Más burda resulta la trampa para osos, cuando una señora que de ningún modo se puede transformar en una máquina de matar, en un episodio en el que cae bajo las garras de un grupo de psicóticos del camino, se convierte en Terminator y no deja títere con cabeza. Ahí no caigo.
Con desazón, pero todavía con ganas de más western y sin salir de Netflix, me dirijo a Godless (2017), cuyo título me atrae, además de que tiene a Jeff Daniels. Esta vez son siete episodios, escritos y dirigidos por Scott Frank y ambientados más o menos en la misma época del lejano Oeste, también con forajidos y mormones.
Las dos primeras entregas son estupendas, con detalles increíbles como la irrupción en la iglesia, en plena misa dominical, de Jeff Daniels y su caballo. El tipo avanza por el pasillo, se coloca delante de los fieles y sin bajarse del animal les recita un precioso sermón amenazador. Daniels interpreta a un sufrido mormón —o mejor dicho hombre religioso, para no herir susceptibilidades— que se hartó de Dios —mejor dicho: de la ausencia de Dios— y por lo tanto eligió el camino de los forajidos, que son su familia, una familia de 30 pistoleros que lo acompañan en atroces crímenes y le soportan sus más delirantes alocuciones bíblicas.
Los créditos resultan adictivos, con un tema pegadizo y nombres estelares como los de Steven Soderbergh en la producción ejecutiva y T. Bone Burnett en música, además de una breve aparición de Sam Waterston en la piel de un viejo sheriff.

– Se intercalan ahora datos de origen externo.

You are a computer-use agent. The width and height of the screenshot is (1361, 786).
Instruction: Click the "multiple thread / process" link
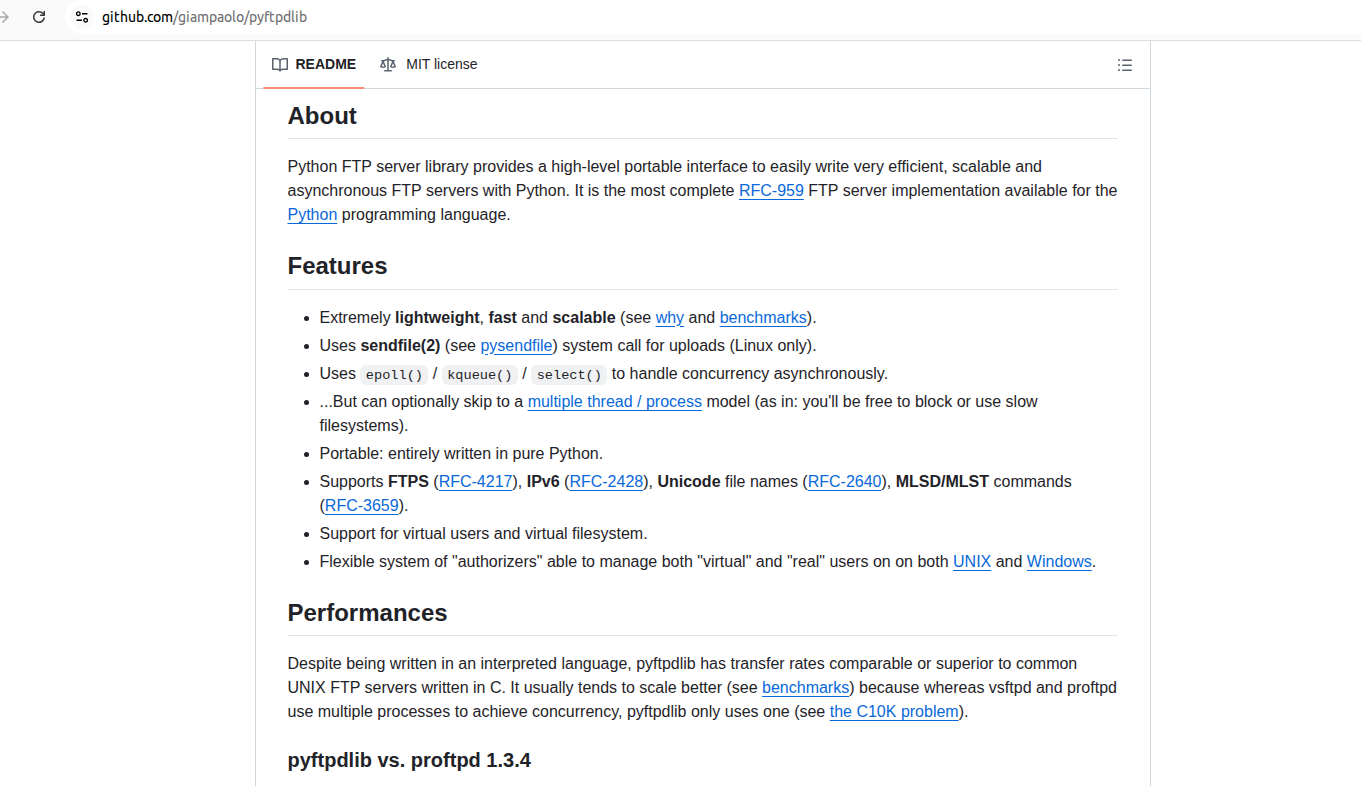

Pero después… Después vienen las trampas para osos y conejos de estos westerns de Netflix, el artificioso embellecimiento de una pandilla cruzando un río en cámara lenta, con las gotas de agua como pequeñas estrellas fugaces, el estiramiento de los capítulos y la dispersión de la trama, y nos va quedando únicamente el personaje de Daniels, que nunca decae porque es complejo y sostiene todo el templo. Hay que decirlo: un gran mormón.

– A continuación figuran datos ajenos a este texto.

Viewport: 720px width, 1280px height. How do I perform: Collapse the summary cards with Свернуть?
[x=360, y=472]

La pasta base de Netflix funciona inmediatamente y me dice que si me gustaron American Primeval y Godless, tengo que ver la serie Wyatt Earp y la guerra de los cowboys (2024), que además es narrada por Ed Harris. Caigo en la trampa para osos y conejos porque amo a Harris y me prendo a los seis episodios. La idea es buena: contar como si fuese un documental la verdadera historia de los hermanos Earp y el atorrante y populista Ike Clanton, jefe de los cowboys. Entonces, se pone en contexto político y social el pueblo de Tombstone y Arizona en 1881, a la salida de la guerra civil, quién era Doc Holliday (dentista y alcohólico con gran puntería, vaya combinación), qué pasaba en Europa y quién era y qué quería el banquero J.P. Morgan. El problema es que la serie —otra vez: muy linda visualmente— se agota en lo didáctico, porque la dramatización es banal y los actores son prácticamente de madera (recuerden que Ed Harris solo oficia como narrador).
Para resumir: ¿por qué con tan buen material, tan esmerada fotografía, etc., etc., en vez de ofrecernos cinco o seis horas de cada serie, no hacen una buena película de dos horas? Ganaríamos en tiempo y calidad.
Resulta inevitable: vuelvo a ver La pasión de los fuertes (My Darling Clementine, 1946), de John Ford. Y no me importa cuán ajustada o no está a la historia real. Tiene a Henry Fonda, y basta de trampas para osos y conejos.